Al final, misión no cumplida y agricultura devastada. Supongo que la analogía la habré hecho porque a lo largo de los años esa ha sido unas de las mayores aberraciones de “La Revolución cubana”: construir un estado de bienestar sustentado en cifras vacías que solo le dicen algo a los oídos de los políticos que autoleen sus discursos dogmáticos. “La Revolución cubana” siempre ha tenido la idea de que los números equivalen a resultados y por ello, cuando ha percibido que algo anda mal, ha decidido inflarlos y escudarse en ellos. Si en un año hubo en Cuba 150 accidentes del tránsito en los que murieron 100 personas, el estado responderá con que a lo largo de ese año la policía impuso 2 millones de multas a los infractores en la vía. Los números como autodefensa y respuesta rápida.
–Tranquilo, no te voy a poner la multa, vamos a tomar helado –afirmó con naturalidad el policía y me tomó por el hombro ante mi silencio y mi rostro de desconcierto.
Cruzamos la calle y me dirigió a una cremería. No hicimos la fila de veinte personas que aguardaban su turno. Entramos y nos sentamos en la barra. A lo lejos, dos dependientes me miraron y comenzaron a reírse de mí. Evidentemente, no era la primera vez que veían la escena, el pasaje les resultaba familiar.
–Sabes, hoy encontraron un muerto en la parada del puente Almendares –me dijo el policía para romper el silencio y fingir un tono amistoso entre nosotros.
–Uf –solo alcance a pronunciar eso.
Miré los precios del helado y antes que llegarán a atendernos intenté dejarle el dinero para marcharme y salir del ridículo. El policía no quiso tomar el dinero en sus manos y se negó a que me fuera.
–Dos ensaladas, la mía de naranja piña. ¿Y tú de qué la quieres? –le indicó primero a la dependiente y luego a mí.
–La mía mixta, por favor –respondí.
–Si hay dulces, me pone uno también –agregó el policía a la dependiente y ambos pusieron cara de complicidad.
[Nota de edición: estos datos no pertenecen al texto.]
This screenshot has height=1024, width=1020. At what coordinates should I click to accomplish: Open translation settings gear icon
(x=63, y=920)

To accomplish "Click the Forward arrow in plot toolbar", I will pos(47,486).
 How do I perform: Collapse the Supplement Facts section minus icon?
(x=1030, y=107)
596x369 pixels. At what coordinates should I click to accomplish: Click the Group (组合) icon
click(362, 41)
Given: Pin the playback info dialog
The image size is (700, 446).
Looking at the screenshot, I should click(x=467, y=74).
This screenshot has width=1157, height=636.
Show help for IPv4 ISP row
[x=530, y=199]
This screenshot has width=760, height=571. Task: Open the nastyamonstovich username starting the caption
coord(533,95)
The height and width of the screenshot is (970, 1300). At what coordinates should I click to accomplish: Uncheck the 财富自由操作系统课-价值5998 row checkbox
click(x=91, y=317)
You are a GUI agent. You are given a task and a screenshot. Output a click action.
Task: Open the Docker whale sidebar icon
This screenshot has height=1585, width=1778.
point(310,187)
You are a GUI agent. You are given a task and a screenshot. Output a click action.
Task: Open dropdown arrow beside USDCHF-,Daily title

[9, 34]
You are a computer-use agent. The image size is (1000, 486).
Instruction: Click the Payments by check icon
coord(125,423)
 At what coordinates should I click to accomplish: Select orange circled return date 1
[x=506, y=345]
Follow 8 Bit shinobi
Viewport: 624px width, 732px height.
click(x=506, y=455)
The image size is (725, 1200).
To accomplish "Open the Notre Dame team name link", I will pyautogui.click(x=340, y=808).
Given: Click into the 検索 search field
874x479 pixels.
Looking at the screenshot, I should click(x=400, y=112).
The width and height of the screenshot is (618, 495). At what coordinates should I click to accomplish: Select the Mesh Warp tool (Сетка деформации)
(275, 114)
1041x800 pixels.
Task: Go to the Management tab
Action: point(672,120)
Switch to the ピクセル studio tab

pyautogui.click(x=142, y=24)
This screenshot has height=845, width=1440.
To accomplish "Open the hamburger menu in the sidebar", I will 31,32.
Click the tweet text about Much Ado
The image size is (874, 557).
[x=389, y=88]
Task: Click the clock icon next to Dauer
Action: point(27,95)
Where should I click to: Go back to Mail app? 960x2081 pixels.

Me tomé la mitad de la ensalada y pedí la cuenta. Pagué doce pesos cubanos por los dos, a los efectos, el precio de la multa. Cuando salí de la cremería el policía conversaba aún con la dependiente. Solo atiné a pensar que nada se puede esperar de una «revolución» en la que hasta los que velan por ella tienen hambre y se corrompen por cinco minúsculas bolas de helado.